2-million-year-old DNA found in Greenland
© RIA Novosti. Ramil Sitdikov

2-million-year-old DNA found in Greenland

Scientists have determined that the DNA samples belong to animals, plants and microbes and date to about 2 million years ago. This is the oldest sample recorded to date. The DNA was discovered in sediment at the northernmost point of Greenland, at the mouth of a fjord in the Arctic Ocean.

Researchers from the universities of Cambridge and Copenhagen said they found DNA fragments from a variety of animals, including mastodons, reindeer, hares, lemmings and geese, as well as plants, including poplar, birch and thuja trees, and microorganisms, including bacteria and fungi.

"The mastodon was a great surprise.

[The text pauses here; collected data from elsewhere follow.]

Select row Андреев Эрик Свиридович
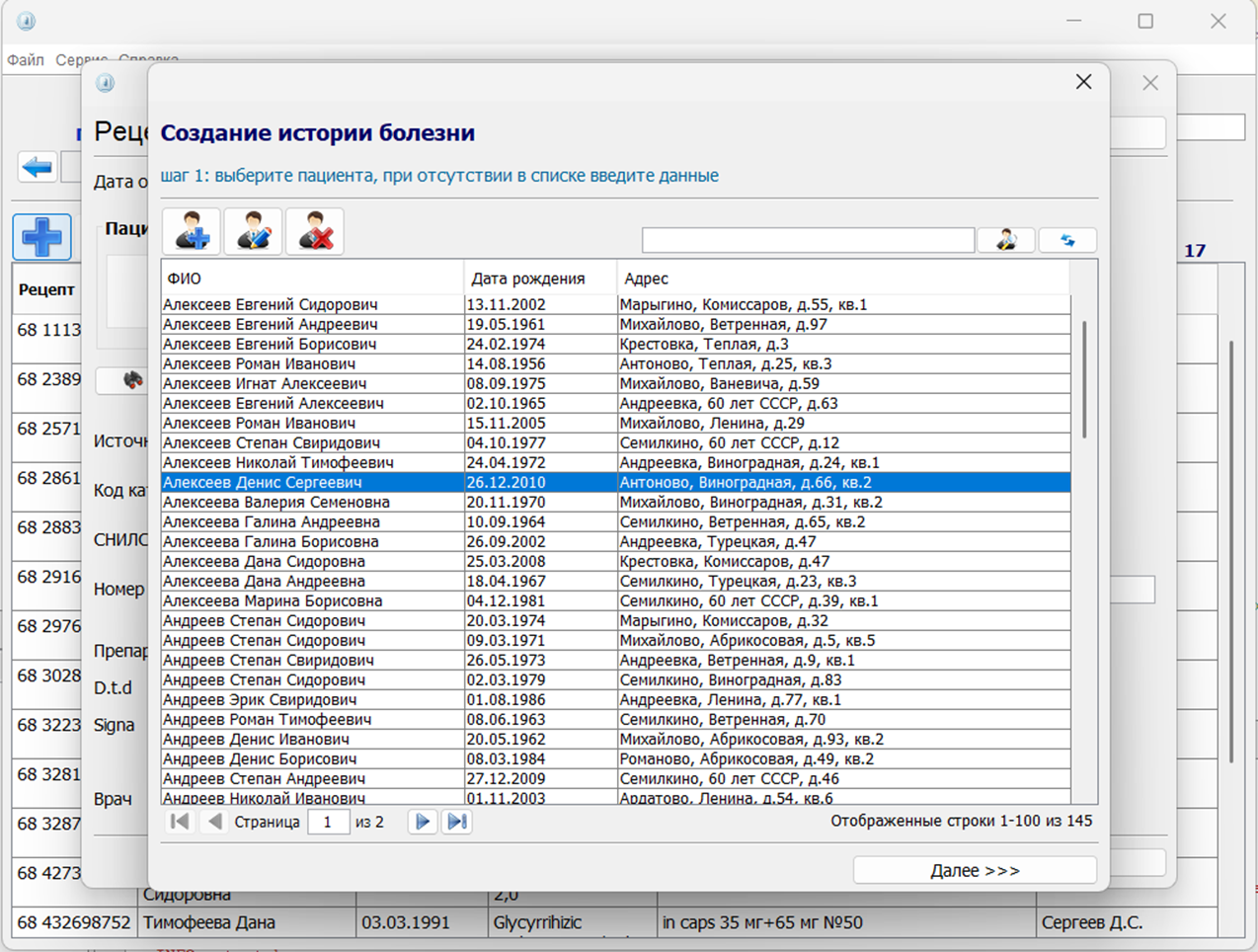 pyautogui.click(x=260, y=699)
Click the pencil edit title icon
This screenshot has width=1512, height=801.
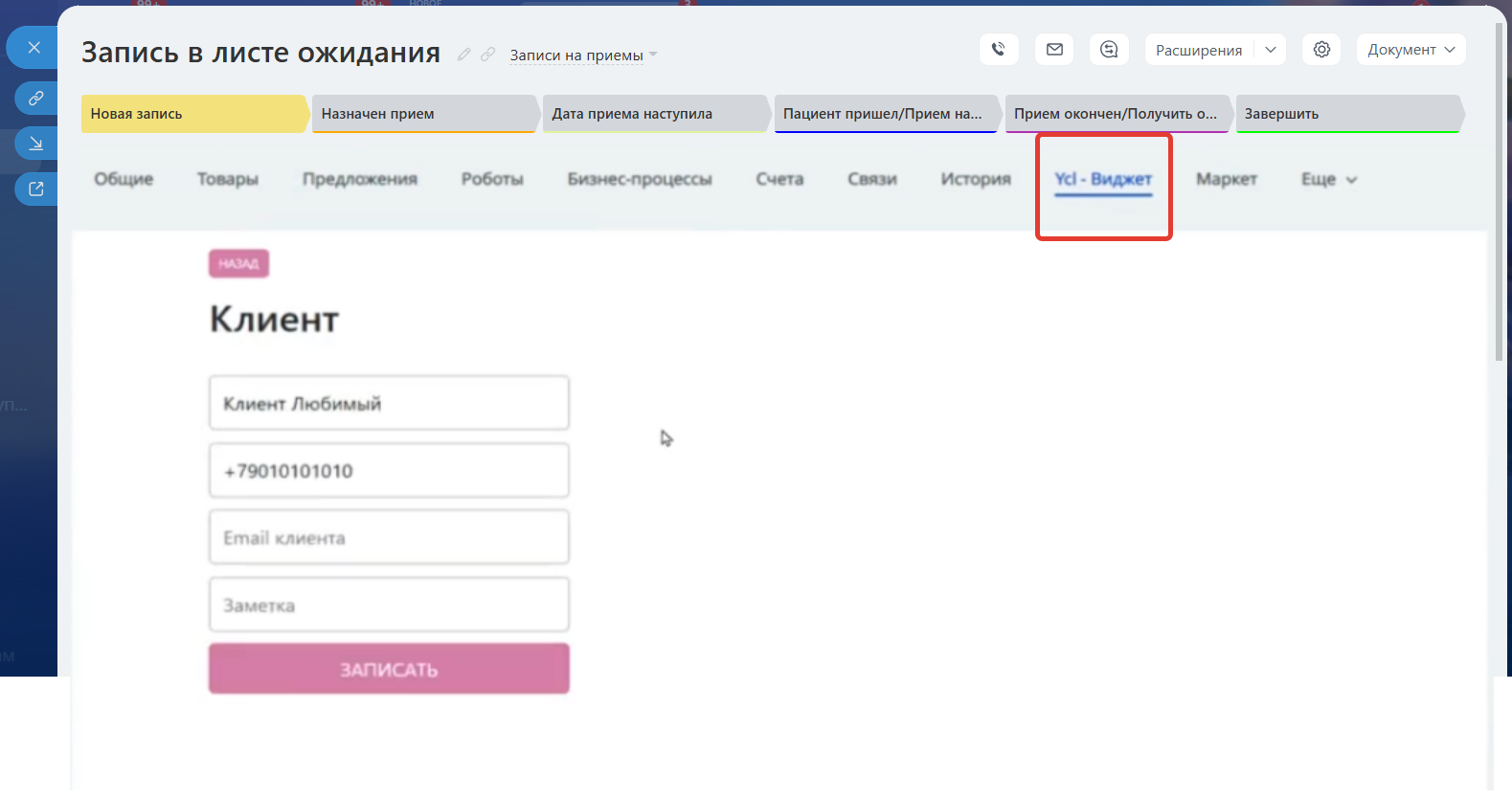(x=463, y=55)
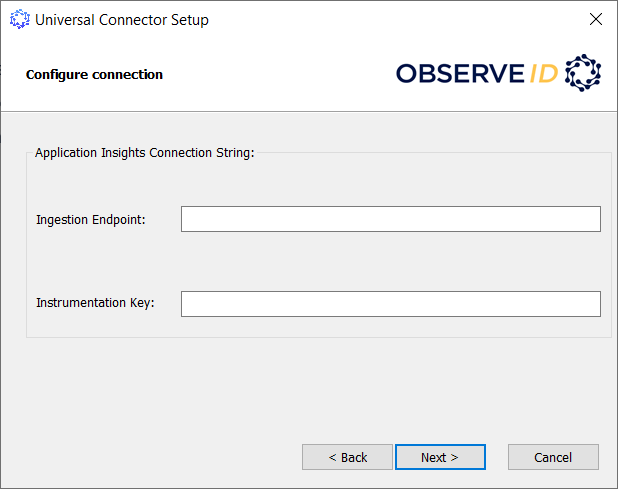Close the Universal Connector Setup window
Screen dimensions: 618x489
pos(596,19)
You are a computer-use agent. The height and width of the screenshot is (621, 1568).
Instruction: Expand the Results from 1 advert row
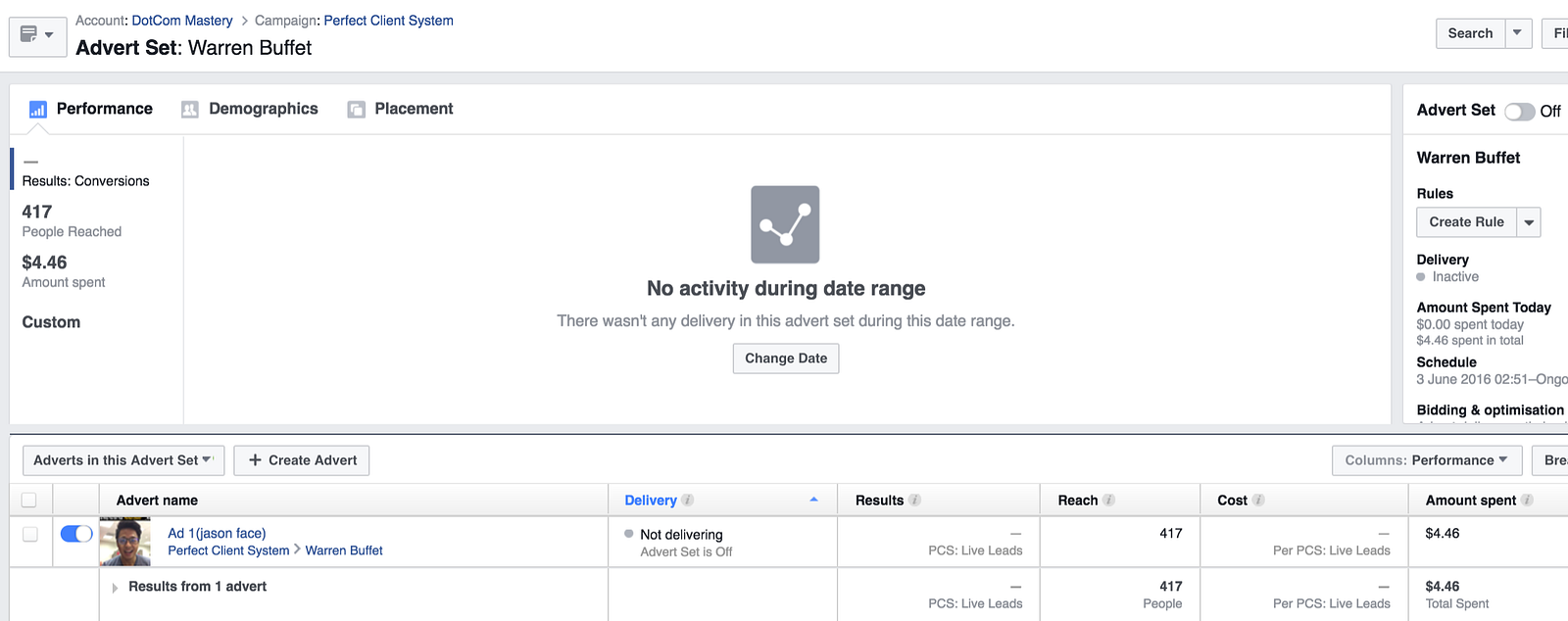(115, 588)
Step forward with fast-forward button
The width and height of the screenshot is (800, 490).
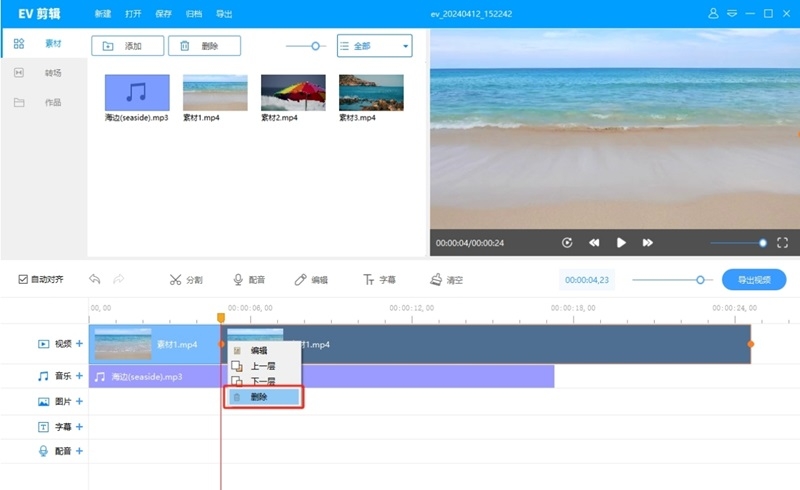648,243
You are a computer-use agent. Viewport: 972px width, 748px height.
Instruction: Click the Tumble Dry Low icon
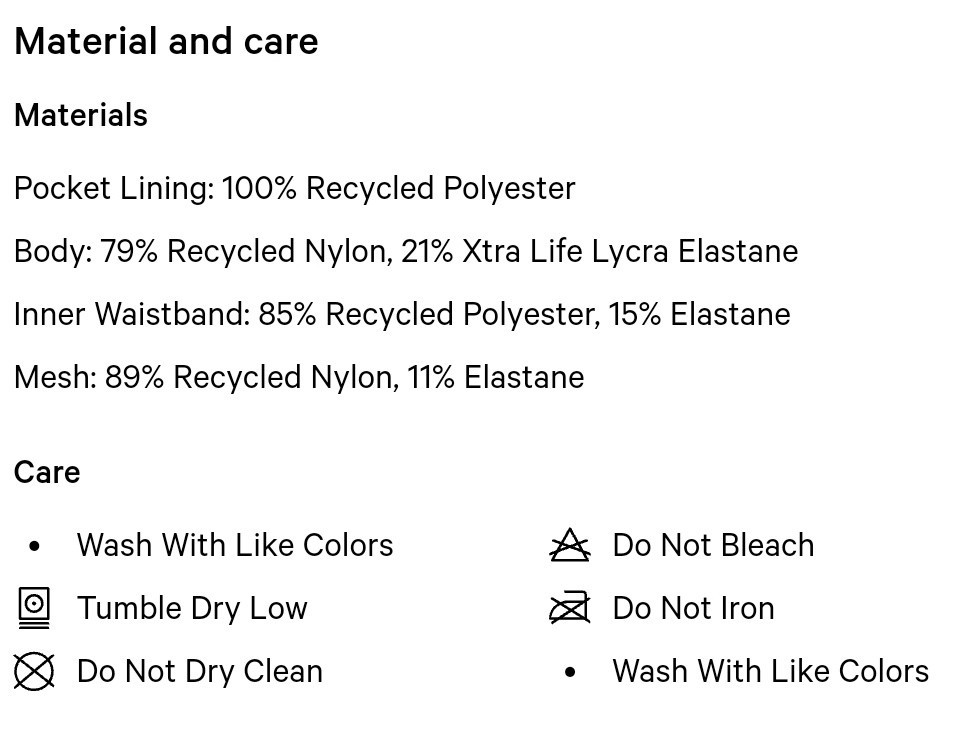[34, 608]
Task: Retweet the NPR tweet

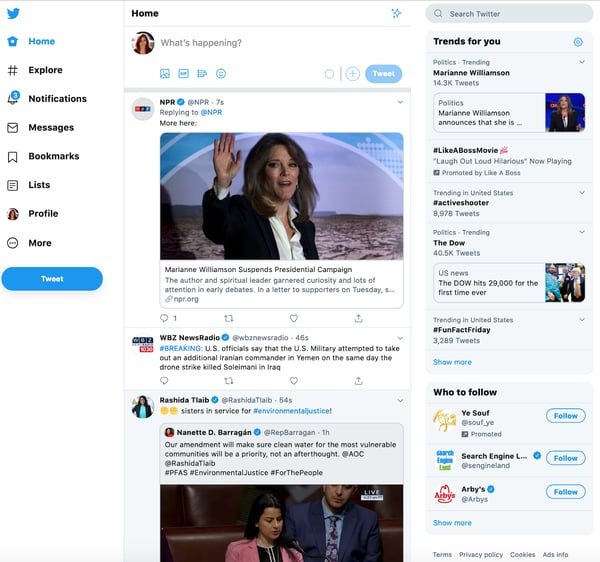Action: (229, 318)
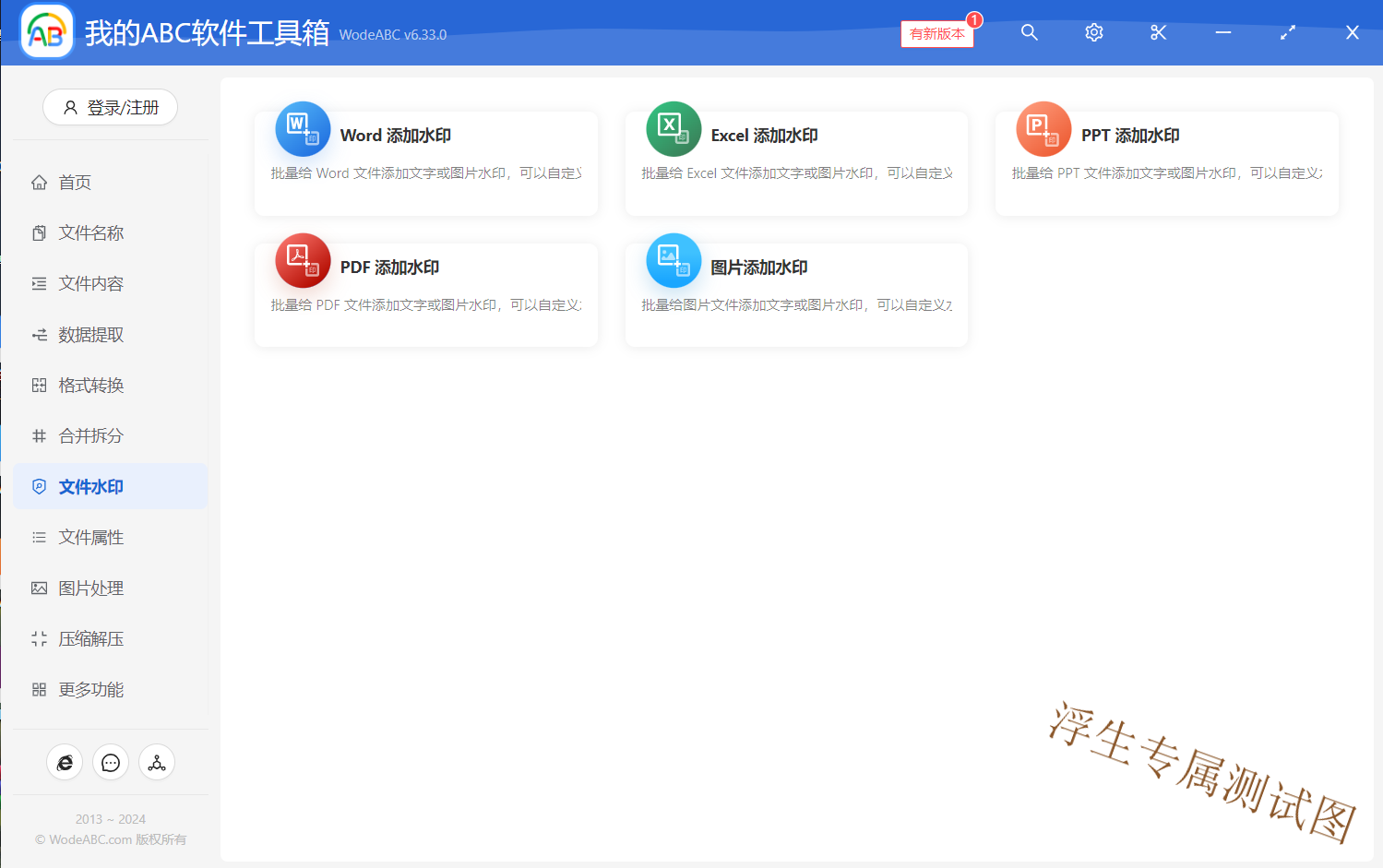Image resolution: width=1383 pixels, height=868 pixels.
Task: Click the 有新版本 update button
Action: click(936, 34)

It's never been found on Greenland before. However, the greatest surprise was this unique ecosystem of Arctic and temperate species mixed together with no modern analog," said Eske Willerslev, director of the Lundbeck Foundation GeoGenetics Centre and head of the study published in the journal Nature.

He also noted that the mastodon was an elephant relative that roamed North and Central America until its extinction alongside many other large Ice Age mammals about 10,000 years ago. The discovery shows that it had a wider range than previously known.

"I don't think anyone would have predicted Greenland holding such a diversity of plants and animals 2 million years ago at a time when the climate was very similar to what we expect to witness in a few years because of global warming," said Willerslev, adding that the biological material managed to survive thanks to the permafrost.

The researchers extracted and sequenced DNA from 41 organic-rich sediment samples obtained from five sites on the Peary Land peninsula jutting into the Arctic Ocean. Microscopic fragments of DNA were extracted from clay and quartz in the sediment. In total, more than 100 species of animals and plants were identified.

"We think it's because the DNA bound itself to mineral particles that enabled its survival beyond what was thought possible. The bond reduces the rate of spontaneous chemical degradation," Willerslev said.

The scientist said the DNA fragments cannot be used to bring back extinct species, but they could reveal secrets of how plants can become more resistant to a warming climate.

The oldest previously known DNA was extracted from the molar of a mammoth, another elephant relative, in northeastern Siberia. It dates to up to 1.2 million years ago and was also preserved in the permafrost. For comparison, Homo sapiens arose about 300,000 years ago.

Study co-author Nicolaj Larsen from the University of Copenhagen said the researchers are going to study sites in northern Canada for even older DNA.

"I think you may find such long-term survival of DNA in many places in the world," Willerslev said, adding that he now would not be surprised to find DNA from at least 4 million years ago.